Grèves: 20% de trains mercredi, trafic quasi nul à la RATP
Grèves: 20% de trains mercredi, trafic quasi nul à la RATP
Moins d'un mois après une très forte mobilisation contre la réforme des régimes spéciaux, les agents des secteurs concernés, avec à leur tête les cheminots , entrent à nouveau dès mardi soir dans un conflit qu'ils voudraient plus dur et plus long, sur fond de bataille de communication. Evénement
Mercredi, "ce qui s'annonce c'est une journée de galère pour les usagers, et peut-être d'autres jours encore", a prévenu mardi le ministre du Travail, Xavier Bertrand, très présent dans les médias.
Le Premier ministre, François Fillon, a affirmé mardi devant l'Assemblée nationale que "des millions de Français risquent d'être privés d'une liberté fondamentale, celle de se déplacer et parfois même, celle de travailler".
La SNCF a prévu de "très fortes perturbations" mercredi et jeudi et aucun train de nuit ne devrait circuler entre mardi et mercredi. A Marseille, les contrôleurs ont débuté dès mardi midi le mouvement sur un mot d'ordre local.
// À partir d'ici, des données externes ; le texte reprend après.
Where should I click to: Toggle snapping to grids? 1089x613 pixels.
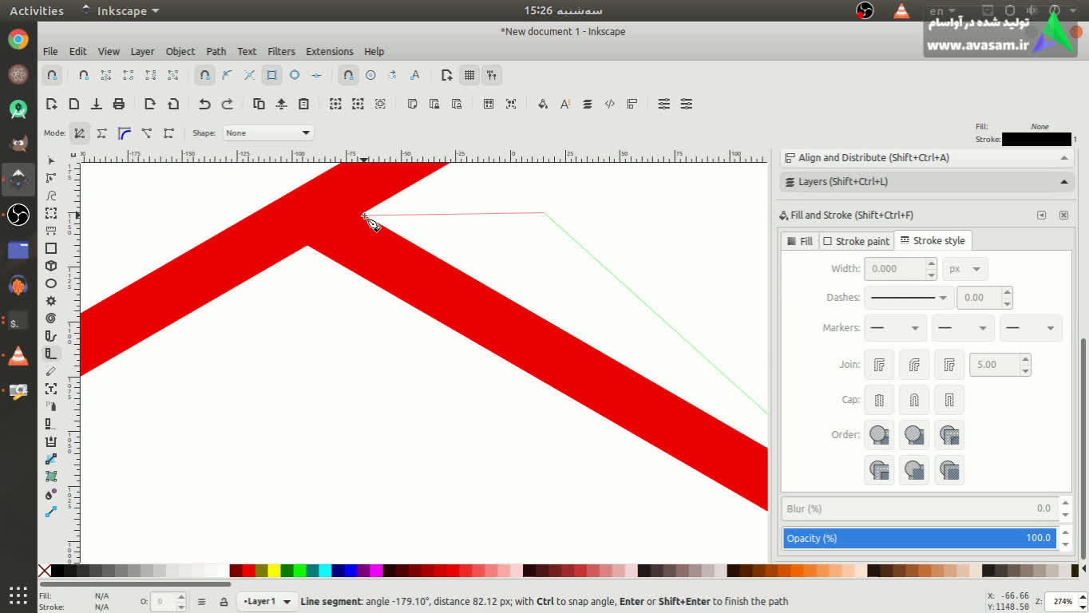point(469,75)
A la RATP, les prévisions de trafic sont identiques à celles de la grève du 18 octobre, avec un "trafic quasi nul" sur toutes les lignes de métro, sauf deux.
M. Bertrand a reçu, dans l'après-midi, une poignée d'heures avant le début du conflit de la SNCF prévu à 20 heures pour les prises de service des cheminots, une délégation CGT conduite par son secrétaire général, Bernard Thibault.
Ce dernier devait demander une nouvelle fois une table ronde tripartite entre le gouvernement, les syndicats et les entreprises concernées par une réforme qui prévoit d'allonger à 40 ans la durée de cotisation des 500.000 salariés concernés, au lieu de 37,5 ans actuellement en moyenne.
"Ces réformes, je les mènerai jusqu'au bout. Rien ne me détournera de mon objectif", a assuré mardi le président Nicolas Sarkozy à Strasbourg. Il devait recevoir dans la soirée, avec François Fillon, les dirigeants de la SNCF, de la RATP, d'EDF et de GDF, "pour faire le point de la situation" avant le début du conflit.
Alors que cette grève constitue la troisième mobilisation syndicale d'importance en douze ans contre une réforme des retraites (après 1995 et 2003), la présidente du Medef (patronat) Laurence Parisot a espéré mardi "un accord" rapide, appelant à se méfier d'"un goût presque masochiste pour la confrontation" en France.
Pour Sud Rail, le gouvernement n'a "pas d'autres choix que de céder et de retirer son projet" de réforme, "vu la détermination des grévistes", selon son secrétaire fédéral Christian Mahieux. "Ce que nous demandons, c'est le retour à 37,5 ans pour l'ensemble des salariés de ce pays" a-t-il ajouté.
A l'opposé, les conducteurs de la Fgaac, non grévistes, seront, eux, "à leur poste, s'ils arrivent à franchir les piquets de grève et à supporter la pression des autres collègues", a déclaré le secrétaire général du syndicat, Bruno Duchemin. Le syndicat qui représente 30% des conducteurs de la SNCF, s'est retiré du mouvement dès le 18 octobre, après avoir négocié directement avec l'entreprise.
Le pouvoir mise sur le soutien de l'opinion. Selon 55% des personnes interrogées dans un sondage BVA pour BFM et Les Echos mardi, la grève n'est "pas justifiée". 68% redoutent une paralysie du pays comparable à 1995.
L'Humanité a posé la question autrement. Son étude CSA enregistre néanmoins un recul de 9% du "taux de soutien ou de sympathie" pour les grévistes qui glisse de 54% en octobre à 45%.
Mercredi, les cheminots manifesteront dans toute la France. A Paris, le défilé partira de la gare Montparnasse vers la gare d'Austerlitz.